You’ve heard the saying “you are what you eat?” Well, that’s doubly true for your muscles.
The way you eat can majorly affect your ability to build and maintain muscle (or… not so much). So if you’re looking to maximize your strength gains, here are some foolproof tips for putting your diet to work for you.
Table of Contents
1) Eat More Nutrient-Dense Foods
A lot of guides to strength-gaining nutrition will tell you to pack on the protein to the exclusion of all other food groups. It’s definitely true that you should be loading up on protein to effectively gain strength, but the dead cow is not the end-all-be-all of eating for muscle.
Instead, focus on eating some protein at every meal along with a well-rounded diet comprised of whole foods—think lots of veggies, lean meats and other protein sources (e.g. eggs and dairy), healthy fats, and (gasp!) even carbs.
Why whole foods? Because processed foods tend to contain nasty additives such as corn syrup, nitrates, sugars, trans fats, and so on—all of which can wreak havoc on your body. Whole foods, on the other hand, are loaded with the vitamins and minerals your body needs to perform at its best.
There’s a lot of controversy about carbs, but here’s why you still need to eat them when you’re trying to gain muscle: Carbs provide fuel for workouts (enabling you to train harder) and they stimulate the production of insulin after a workout, which helps ensure that amino acids (the building blocks of muscle) make it into your muscle cells.
That doesn’t mean you should down six bagels after every workout (eat too many carbs, and they’re still likely to be stored as fat), but it does mean carbs aren’t just the devil.
In many ways, a strength-building diet is pretty similar to a generally healthy diet. The key difference is that when you’re training hard, you’ll need to eat more calories to supply your body with enough fuel to facilitate the building of new muscle.
Of course, you don’t want to go overboard—eat more calories than your body needs to build muscle, and it’s likely to store them as fat. The key is to find that sweet spot where you’re fueling your muscles’ growth without eating more than you need.
This may require some experimentation with different calorie limits before you dial in on what works for you.
2) On Rest Days, Scale Back on Carbs
Here’s the exception to the “It’s okay to eat some unrefined carbs” rule. On the days that you aren’t training, go ahead and reduce or skip your carb consumption. Here’s why: While carbs have value for pre-workout fuel and post-workout recovery, they’re likely to be stored as fat on days when they aren’t needed for these purposes.
Keep this in mind on rest days so you don’t give your body more carbs than it needs.
3) Snack Before And After Workouts
Eating a healthy pre-workout snack provides your body with the fuel it needs to power through a tough workout so you can train hard, which is essential for muscle growth. For best results, opt for a snack that pairs protein with unrefined carbs.
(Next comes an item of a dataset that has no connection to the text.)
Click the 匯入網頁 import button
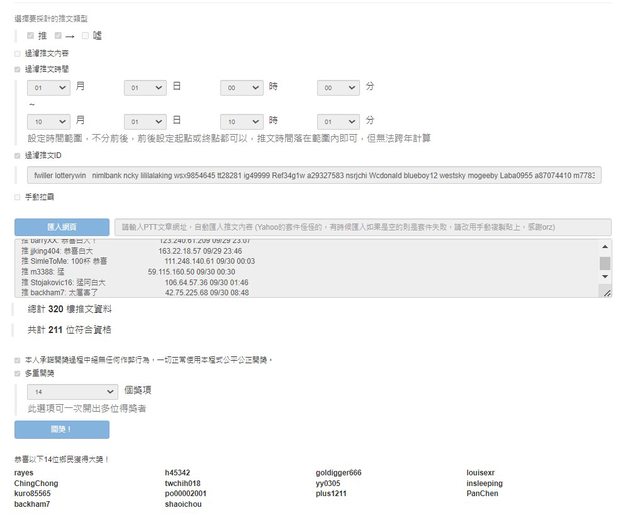The image size is (640, 515). tap(61, 227)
It’s also smart to consume a post-workout snack. Here’s why: While you’re training, your body enters a catabolic state that involves breaking down muscle. If your goal is to build muscle, then you can speed up the process by stimulating your body to switch to an anabolic (aka muscle-building) state as soon as you’ve finished working out.
The best way to do that is by consuming a post-workout snack that contains plenty of protein combined with some carbohydrates to increase the protein’s absorption. Whey protein powders are a popular option because they’re affordable and convenient and because whey is a complete protein that contains all the essential amino acids required for building muscle.
Another benefit of consuming pre- and post-workout snacks? They allow you to split up your meals. So if you’re struggling to eat large meals in order to consume the calories necessary to facilitate muscle growth, you can split them into several smaller meals timed around your workouts.
4) Stay Hydrated
Training hard means sweating hard—and that results in water loss. If you don’t counteract this dehydration by consuming plenty of water, your body won’t have the fluids it needs to adequately perform various functions, including muscle recovery.
Water is a major component of protein and glycogen, both of which are involved in the process of building muscle. It also enables proper functioning of the muscle nerves that enable strength and control. Make a habit of drinking plenty of water every day to ensure your body can function at its best.
Here’s the key to making changes to your diet in the pursuit of more muscle: They have to be sustainable. If you feel like crap or are tired all the time, that’s a good sign that you need to keep experimenting with different meal plans.
Identifying a dietary approach that helps you both look and feel good is an evolving process. When you find that sweet spot of solid training and great nutrition, that’s when you’ll start to enjoy some serious muscle gains.